Re: Mixed up priorities

From: Robert Brady (robert@ents.susu.soton.ac.uk)
Date: Thu Oct 21 1999 - 21:25:51 EDT


On Thu, 21 Oct 1999, G. Adam Stanislav wrote:

> Besides, I can just see the discussion here a couple of years down the road
> when we realize we need to impose some artificial boundary as to which
> fictional alphabet to include without having to go to 64 bits.

You are reducing the plausability of your argument below, which is totally
unrelated. There are about 4 interesting fictional alphabets to encode :
Shavian, Tengwar, Cirth, and Klingon. These add up to less than 500
codepoints. There is really no possibility of UTF-16 being filled, let
alone UCS-4! (Of these proposals : Shavian, Cirth, and Klingon are stable
and uncontroversial technically, but still have not gotten into the
standard!)

> Precisely. CH is a character in Slovak, no matter what any Anglocrat says.

I'm happy you feel that way. Can you answer the following questions?

  * Is there a "ch" key on Slovak keyboards?

**Excerpted data:**
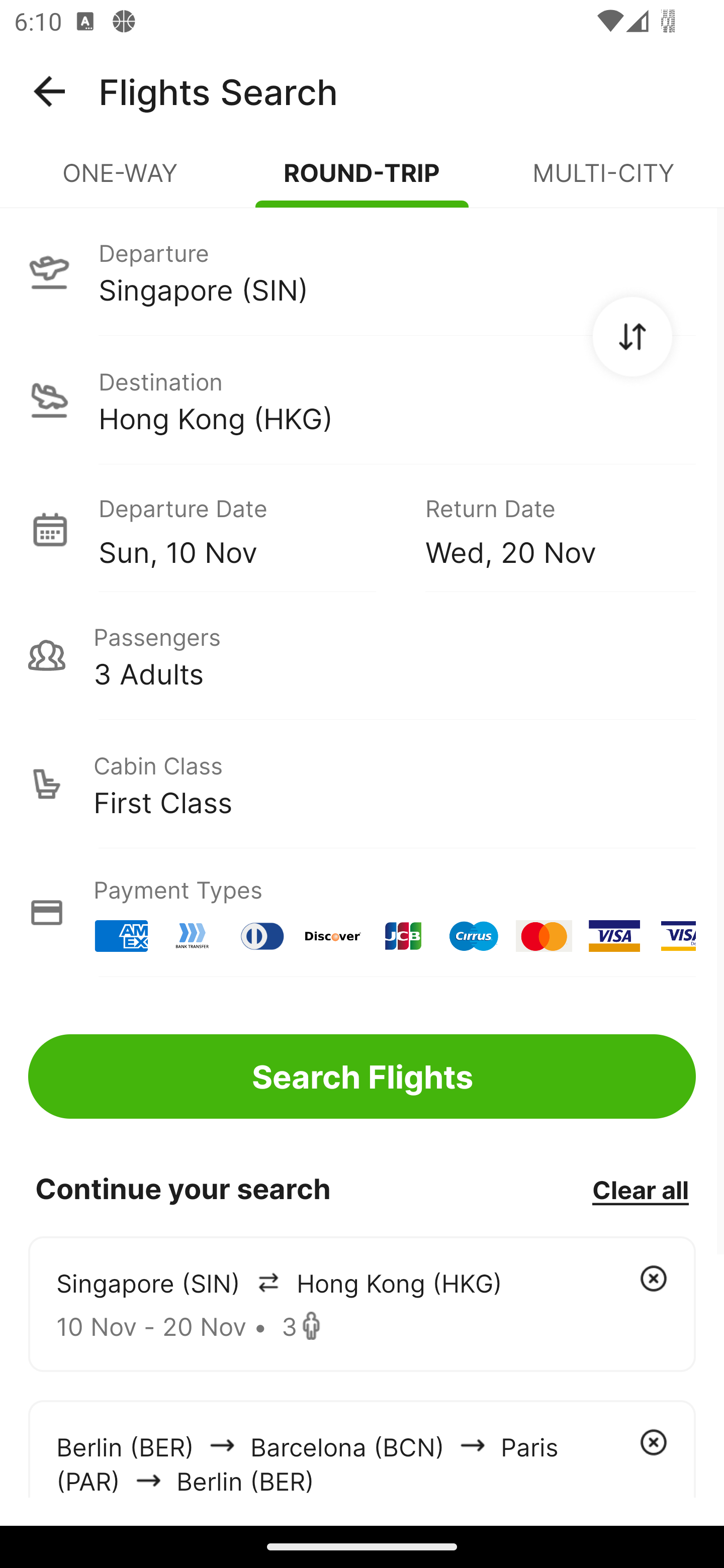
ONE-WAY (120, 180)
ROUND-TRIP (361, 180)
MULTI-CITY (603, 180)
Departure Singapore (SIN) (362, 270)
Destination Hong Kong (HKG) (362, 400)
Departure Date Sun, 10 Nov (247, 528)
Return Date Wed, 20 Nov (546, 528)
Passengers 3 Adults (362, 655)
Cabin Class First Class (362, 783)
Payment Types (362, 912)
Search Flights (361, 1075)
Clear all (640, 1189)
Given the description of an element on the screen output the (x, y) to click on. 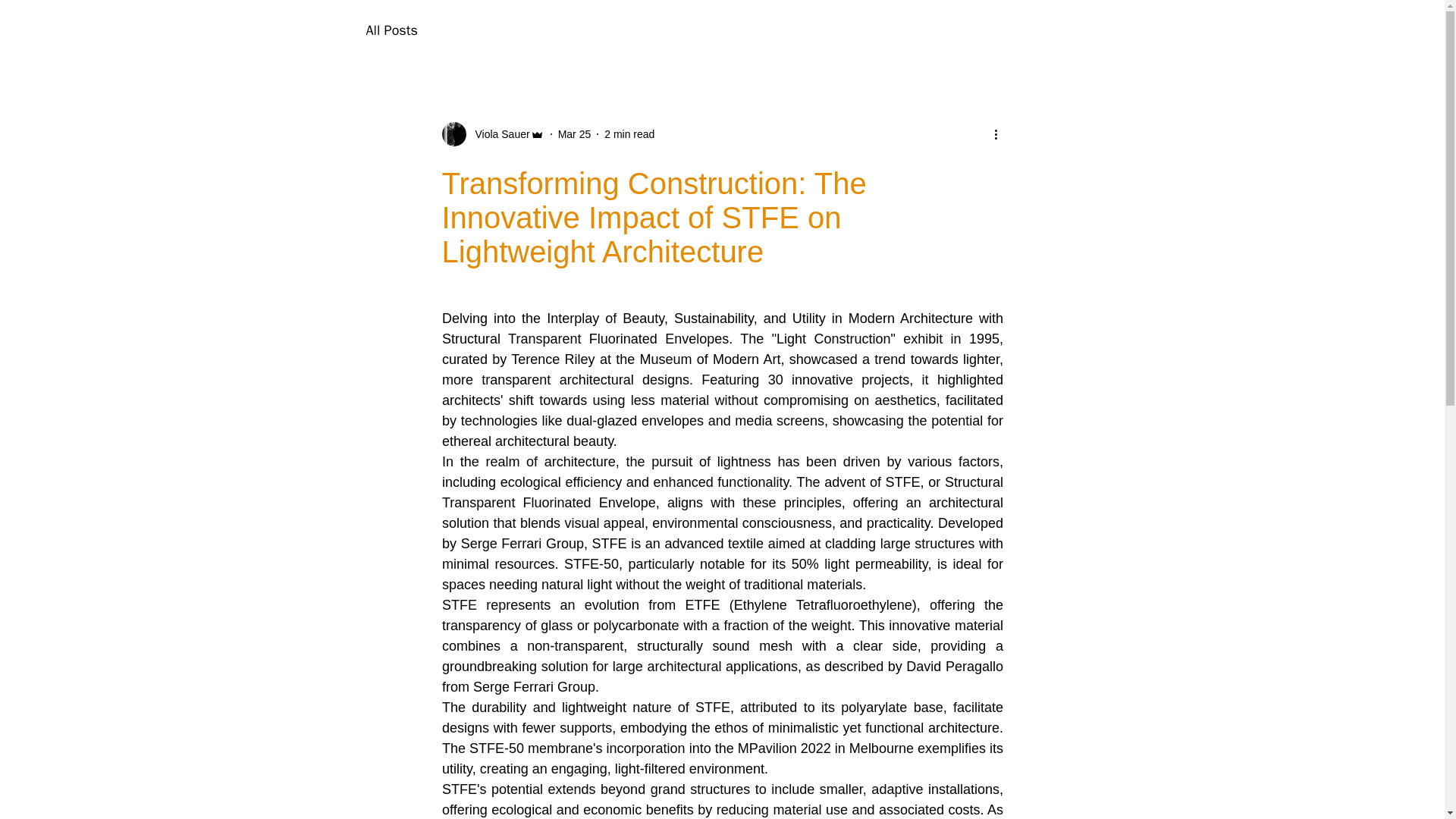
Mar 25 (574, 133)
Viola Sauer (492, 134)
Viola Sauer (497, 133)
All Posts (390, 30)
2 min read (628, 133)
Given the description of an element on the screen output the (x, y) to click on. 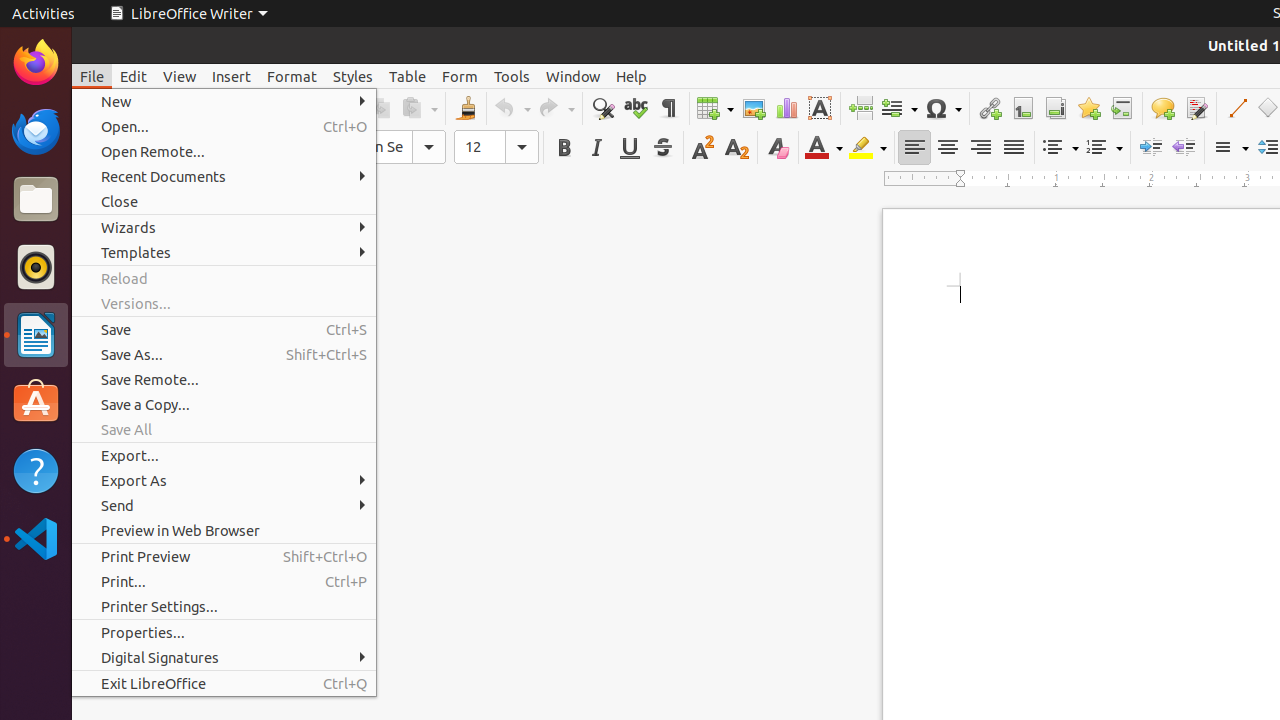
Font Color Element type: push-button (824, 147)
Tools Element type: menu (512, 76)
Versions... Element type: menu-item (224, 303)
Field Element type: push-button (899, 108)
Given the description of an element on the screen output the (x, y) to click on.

**Problems to work on:**
**1)** Print the part of the message on fictional alphabets that opens with the words containing "You are reducing" and closes with "any Anglocrat says.".
**2)** According to the message on fictional alphabets, which four fictional alphabets are interesting to encode?

**Outputs by task:**
**1)**
You are reducing the plausability of your argument below, which is totally
unrelated. There are about 4 interesting fictional alphabets to encode :
Shavian, Tengwar, Cirth, and Klingon. These add up to less than 500
codepoints. There is really no possibility of UTF-16 being filled, let
alone UCS-4! (Of these proposals : Shavian, Cirth, and Klingon are stable
and uncontroversial technically, but still have not gotten into the
standard!)

> Precisely. CH is a character in Slovak, no matter what any Anglocrat says.

**2)** Shavian, Tengwar, Cirth, and Klingon.